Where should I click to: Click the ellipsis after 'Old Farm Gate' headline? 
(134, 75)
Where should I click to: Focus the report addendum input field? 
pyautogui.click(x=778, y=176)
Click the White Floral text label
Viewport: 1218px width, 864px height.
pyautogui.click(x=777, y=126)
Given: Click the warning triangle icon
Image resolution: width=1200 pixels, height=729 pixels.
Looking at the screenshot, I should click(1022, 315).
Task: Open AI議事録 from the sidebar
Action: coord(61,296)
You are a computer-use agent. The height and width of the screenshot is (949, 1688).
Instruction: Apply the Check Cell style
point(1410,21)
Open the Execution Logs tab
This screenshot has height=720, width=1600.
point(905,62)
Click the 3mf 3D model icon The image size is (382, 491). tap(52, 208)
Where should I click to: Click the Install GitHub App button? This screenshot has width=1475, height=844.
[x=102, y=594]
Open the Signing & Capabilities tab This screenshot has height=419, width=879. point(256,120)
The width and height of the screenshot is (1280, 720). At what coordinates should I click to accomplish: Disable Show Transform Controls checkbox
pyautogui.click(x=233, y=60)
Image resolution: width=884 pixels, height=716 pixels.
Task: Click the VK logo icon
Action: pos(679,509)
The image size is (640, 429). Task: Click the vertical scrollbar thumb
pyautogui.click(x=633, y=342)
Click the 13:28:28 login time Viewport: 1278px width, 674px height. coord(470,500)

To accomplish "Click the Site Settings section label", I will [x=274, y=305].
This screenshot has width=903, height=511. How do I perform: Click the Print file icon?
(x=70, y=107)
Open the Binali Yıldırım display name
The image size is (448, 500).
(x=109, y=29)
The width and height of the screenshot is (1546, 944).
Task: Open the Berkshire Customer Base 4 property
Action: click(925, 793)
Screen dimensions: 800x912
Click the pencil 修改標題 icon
———
EXERCISE
Within the records above, the line carrying "The image size is (448, 500)." starts the range and the last line ends it. Set down that range exactly.

TASK ANSWER
The image size is (448, 500).
(x=109, y=29)
The width and height of the screenshot is (1546, 944).
Task: Open the Berkshire Customer Base 4 property
Action: click(925, 793)
Screen dimensions: 800x912
Click the pencil 修改標題 icon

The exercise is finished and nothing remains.